# clendening crappie



## pkent (Oct 31, 2011)

fished clendening 3/17 from 9 to 2. found crappie still in 18 fow on the outer tips of downed timber. minnows under slip float set at 6ft worked great. my hands froze from putting minnows on so I put on small jig with plastic,did just as well. 50 keeper crappie caught most around 10.5 inch. lake was down a good 2 foot. get the kids out and let them have some fun.


----------



## Saugeyefisher (Jul 19, 2010)

Thats a fun time man! Thanks for report


----------



## gofeesh85 (Oct 20, 2009)

pkent said:


> fished clendening 3/17 from 9 to 2. found crappie still in 18 fow on the outer tips of downed timber. minnows under slip float set at 6ft worked great. my hands froze from putting minnows on so I put on small jig with plastic,did just as well. 50 keeper crappie caught most around 10.5 inch. lake was down a good 2 foot. get the kids out and let them have some fun.


Sounds like a great day - did you happen to get a water temp?


----------



## pkent (Oct 31, 2011)

no I did not.


----------



## gofeesh85 (Oct 20, 2009)

pkent said:


> no I did not.


Ok thank you anyway.


----------



## Specwar (Sep 22, 2014)

Haven't hit Clendening for over two years. Used to be a very good, but not great crappie lake that I enjoyed fishing. I am sure some of the down timber in the water that I used to fish is no longer there, but I will probably hit it a time or two early this year. Have caught some nice eyes there years ago, especially over near 799.


----------



## Carver (Jan 20, 2010)

You are correct many of the old trees and brush are gone now.


----------



## pkent (Oct 31, 2011)

takes alittle work to find the keepers crappies, run & gun. this cold weather will keep them bunched up untill the water warms back up. with all the dead ash tree that are falling in the lake the crappie have a lot more spots to hide in. makes it fun hunting for them and when you find them, its on. good luck!


----------



## BABS (Feb 4, 2005)

Good report pkent. When I had a 14' deep v with 8hp Johnson I could fish the lake. I sold that boat and now have 17" alumacraft with 40hp. I mostly fish Salt Fork but might try Tappan or Atwood this year. But then again I have been saying this the past 10yrs. Good luck fishing this year.


----------



## Tinknocker1 (May 13, 2013)

nice pkent !


----------



## lil goose (Oct 16, 2009)

THINGS TO DO
- 1) In the Clendening crappie thread, about how long were most of the keeper crappie pkent caught?
- 2) Retype the part of the Clendening crappie thread that begins at the words "Haven't hit Clendening" and stops after "(Jan 20, 2010)".
You won't need the data for any of this.

DATA SECTION
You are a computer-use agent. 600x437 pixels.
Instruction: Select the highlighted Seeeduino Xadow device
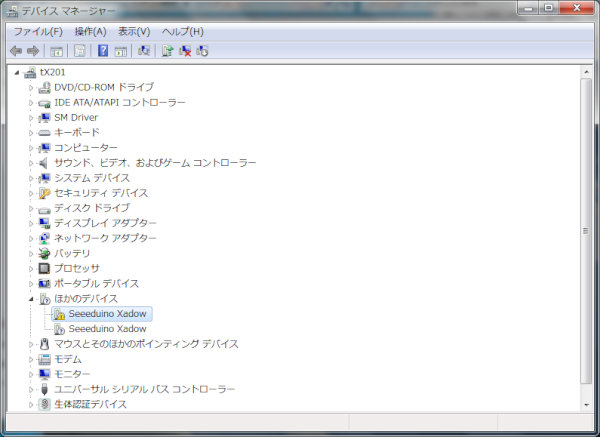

RESULTS OF THE TASKS
- 1) Most were around 10.5 inches.

- 2)
Haven't hit Clendening for over two years. Used to be a very good, but not great crappie lake that I enjoyed fishing. I am sure some of the down timber in the water that I used to fish is no longer there, but I will probably hit it a time or two early this year. Have caught some nice eyes there years ago, especially over near 799.


----------



## Carver (Jan 20, 2010)